Pixel coordinate grounding data:
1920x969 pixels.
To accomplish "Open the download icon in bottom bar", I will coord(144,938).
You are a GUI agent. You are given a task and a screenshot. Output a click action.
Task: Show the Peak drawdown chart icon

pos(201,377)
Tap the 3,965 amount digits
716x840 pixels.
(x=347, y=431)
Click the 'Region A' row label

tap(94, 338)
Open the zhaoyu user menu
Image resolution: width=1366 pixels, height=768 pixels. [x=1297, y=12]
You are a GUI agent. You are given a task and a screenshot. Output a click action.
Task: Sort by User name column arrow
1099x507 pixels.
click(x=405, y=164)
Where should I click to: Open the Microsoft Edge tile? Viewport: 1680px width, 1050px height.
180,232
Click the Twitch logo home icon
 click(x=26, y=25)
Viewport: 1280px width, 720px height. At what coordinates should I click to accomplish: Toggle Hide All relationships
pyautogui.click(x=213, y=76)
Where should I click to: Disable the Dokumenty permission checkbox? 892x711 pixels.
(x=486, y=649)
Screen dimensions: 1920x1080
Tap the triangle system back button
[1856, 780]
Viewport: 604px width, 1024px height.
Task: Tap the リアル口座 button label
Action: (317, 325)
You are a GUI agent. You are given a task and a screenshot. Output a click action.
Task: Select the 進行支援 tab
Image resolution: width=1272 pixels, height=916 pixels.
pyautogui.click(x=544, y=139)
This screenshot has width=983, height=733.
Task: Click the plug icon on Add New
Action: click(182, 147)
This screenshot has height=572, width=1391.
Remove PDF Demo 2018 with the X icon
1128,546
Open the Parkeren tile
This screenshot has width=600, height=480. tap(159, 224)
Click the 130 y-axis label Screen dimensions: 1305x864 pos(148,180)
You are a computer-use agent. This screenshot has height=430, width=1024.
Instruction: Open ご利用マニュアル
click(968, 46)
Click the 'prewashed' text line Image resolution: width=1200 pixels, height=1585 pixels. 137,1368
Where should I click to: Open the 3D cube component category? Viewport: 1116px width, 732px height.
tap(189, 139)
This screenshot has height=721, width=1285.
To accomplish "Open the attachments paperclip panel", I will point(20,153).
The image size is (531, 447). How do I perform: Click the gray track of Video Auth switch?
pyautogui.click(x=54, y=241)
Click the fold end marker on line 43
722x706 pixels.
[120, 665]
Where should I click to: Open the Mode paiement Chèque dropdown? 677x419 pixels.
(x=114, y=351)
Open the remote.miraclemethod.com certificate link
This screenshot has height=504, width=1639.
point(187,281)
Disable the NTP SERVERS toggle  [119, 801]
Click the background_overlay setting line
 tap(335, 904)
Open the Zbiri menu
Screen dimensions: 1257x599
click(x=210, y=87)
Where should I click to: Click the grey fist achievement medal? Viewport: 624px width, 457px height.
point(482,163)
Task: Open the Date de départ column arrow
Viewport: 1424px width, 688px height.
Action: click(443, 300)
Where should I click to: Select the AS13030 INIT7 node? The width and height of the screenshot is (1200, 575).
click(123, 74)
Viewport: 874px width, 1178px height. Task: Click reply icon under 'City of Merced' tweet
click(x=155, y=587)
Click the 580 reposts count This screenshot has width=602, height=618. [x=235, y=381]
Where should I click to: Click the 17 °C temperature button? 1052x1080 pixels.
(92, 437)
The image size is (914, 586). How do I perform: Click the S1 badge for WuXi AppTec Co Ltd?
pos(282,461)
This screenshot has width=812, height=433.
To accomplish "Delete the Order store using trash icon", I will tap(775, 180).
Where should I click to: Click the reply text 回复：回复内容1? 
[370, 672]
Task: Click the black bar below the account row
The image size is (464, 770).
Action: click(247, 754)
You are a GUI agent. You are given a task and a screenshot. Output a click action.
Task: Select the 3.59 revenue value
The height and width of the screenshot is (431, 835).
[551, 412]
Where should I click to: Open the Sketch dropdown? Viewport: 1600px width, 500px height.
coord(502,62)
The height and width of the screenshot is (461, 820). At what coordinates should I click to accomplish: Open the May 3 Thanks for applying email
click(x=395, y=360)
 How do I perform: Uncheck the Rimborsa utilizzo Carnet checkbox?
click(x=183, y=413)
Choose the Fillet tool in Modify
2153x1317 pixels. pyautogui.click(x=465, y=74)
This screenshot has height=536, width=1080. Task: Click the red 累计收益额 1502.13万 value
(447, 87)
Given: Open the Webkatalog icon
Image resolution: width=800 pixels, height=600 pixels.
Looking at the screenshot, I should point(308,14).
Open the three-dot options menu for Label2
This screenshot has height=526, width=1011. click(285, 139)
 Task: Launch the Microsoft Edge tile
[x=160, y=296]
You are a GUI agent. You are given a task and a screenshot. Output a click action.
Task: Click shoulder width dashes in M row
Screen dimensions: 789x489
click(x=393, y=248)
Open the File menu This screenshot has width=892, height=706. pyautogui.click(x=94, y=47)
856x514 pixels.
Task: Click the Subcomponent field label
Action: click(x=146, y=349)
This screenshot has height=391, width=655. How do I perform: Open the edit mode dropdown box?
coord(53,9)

__What the exercise asks__: In full and without error, retype the entries above.

__The completed task__:
1920x969 pixels.
To accomplish "Open the download icon in bottom bar", I will coord(144,938).
You are a GUI agent. You are given a task and a screenshot. Output a click action.
Task: Show the Peak drawdown chart icon

pos(201,377)
Tap the 3,965 amount digits
716x840 pixels.
(x=347, y=431)
Click the 'Region A' row label

tap(94, 338)
Open the zhaoyu user menu
Image resolution: width=1366 pixels, height=768 pixels. [x=1297, y=12]
You are a GUI agent. You are given a task and a screenshot. Output a click action.
Task: Sort by User name column arrow
1099x507 pixels.
click(x=405, y=164)
Where should I click to: Open the Microsoft Edge tile? Viewport: 1680px width, 1050px height.
180,232
Click the Twitch logo home icon
 click(x=26, y=25)
Viewport: 1280px width, 720px height. At what coordinates should I click to accomplish: Toggle Hide All relationships
pyautogui.click(x=213, y=76)
Where should I click to: Disable the Dokumenty permission checkbox? 892x711 pixels.
(x=486, y=649)
Screen dimensions: 1920x1080
Tap the triangle system back button
[1856, 780]
Viewport: 604px width, 1024px height.
Task: Tap the リアル口座 button label
Action: (317, 325)
You are a GUI agent. You are given a task and a screenshot. Output a click action.
Task: Select the 進行支援 tab
Image resolution: width=1272 pixels, height=916 pixels.
pyautogui.click(x=544, y=139)
This screenshot has width=983, height=733.
Task: Click the plug icon on Add New
Action: click(182, 147)
This screenshot has height=572, width=1391.
Remove PDF Demo 2018 with the X icon
1128,546
Open the Parkeren tile
This screenshot has width=600, height=480. tap(159, 224)
Click the 130 y-axis label Screen dimensions: 1305x864 pos(148,180)
You are a computer-use agent. This screenshot has height=430, width=1024.
Instruction: Open ご利用マニュアル
click(968, 46)
Click the 'prewashed' text line Image resolution: width=1200 pixels, height=1585 pixels. 137,1368
Where should I click to: Open the 3D cube component category? Viewport: 1116px width, 732px height.
tap(189, 139)
This screenshot has height=721, width=1285.
To accomplish "Open the attachments paperclip panel", I will point(20,153).
The image size is (531, 447). How do I perform: Click the gray track of Video Auth switch?
pyautogui.click(x=54, y=241)
Click the fold end marker on line 43
722x706 pixels.
[120, 665]
Where should I click to: Open the Mode paiement Chèque dropdown? 677x419 pixels.
(x=114, y=351)
Open the remote.miraclemethod.com certificate link
This screenshot has height=504, width=1639.
point(187,281)
Disable the NTP SERVERS toggle  [119, 801]
Click the background_overlay setting line
 tap(335, 904)
Open the Zbiri menu
Screen dimensions: 1257x599
click(x=210, y=87)
Where should I click to: Click the grey fist achievement medal? Viewport: 624px width, 457px height.
point(482,163)
Task: Open the Date de départ column arrow
Viewport: 1424px width, 688px height.
Action: click(443, 300)
Where should I click to: Select the AS13030 INIT7 node? The width and height of the screenshot is (1200, 575).
click(123, 74)
Viewport: 874px width, 1178px height. Task: Click reply icon under 'City of Merced' tweet
click(x=155, y=587)
Click the 580 reposts count This screenshot has width=602, height=618. [x=235, y=381]
Where should I click to: Click the 17 °C temperature button? 1052x1080 pixels.
(92, 437)
The image size is (914, 586). How do I perform: Click the S1 badge for WuXi AppTec Co Ltd?
pos(282,461)
This screenshot has width=812, height=433.
To accomplish "Delete the Order store using trash icon", I will tap(775, 180).
Where should I click to: Click the reply text 回复：回复内容1? 
[370, 672]
Task: Click the black bar below the account row
The image size is (464, 770).
Action: click(247, 754)
You are a GUI agent. You are given a task and a screenshot. Output a click action.
Task: Select the 3.59 revenue value
The height and width of the screenshot is (431, 835).
[551, 412]
Where should I click to: Open the Sketch dropdown? Viewport: 1600px width, 500px height.
coord(502,62)
The height and width of the screenshot is (461, 820). At what coordinates should I click to accomplish: Open the May 3 Thanks for applying email
click(x=395, y=360)
 How do I perform: Uncheck the Rimborsa utilizzo Carnet checkbox?
click(x=183, y=413)
Choose the Fillet tool in Modify
2153x1317 pixels. pyautogui.click(x=465, y=74)
This screenshot has height=536, width=1080. Task: Click the red 累计收益额 1502.13万 value
(447, 87)
Given: Open the Webkatalog icon
Image resolution: width=800 pixels, height=600 pixels.
Looking at the screenshot, I should point(308,14).
Open the three-dot options menu for Label2
This screenshot has height=526, width=1011. click(285, 139)
 Task: Launch the Microsoft Edge tile
[x=160, y=296]
You are a GUI agent. You are given a task and a screenshot. Output a click action.
Task: Click shoulder width dashes in M row
Screen dimensions: 789x489
click(x=393, y=248)
Open the File menu This screenshot has width=892, height=706. pyautogui.click(x=94, y=47)
856x514 pixels.
Task: Click the Subcomponent field label
Action: click(x=146, y=349)
This screenshot has height=391, width=655. How do I perform: Open the edit mode dropdown box?
coord(53,9)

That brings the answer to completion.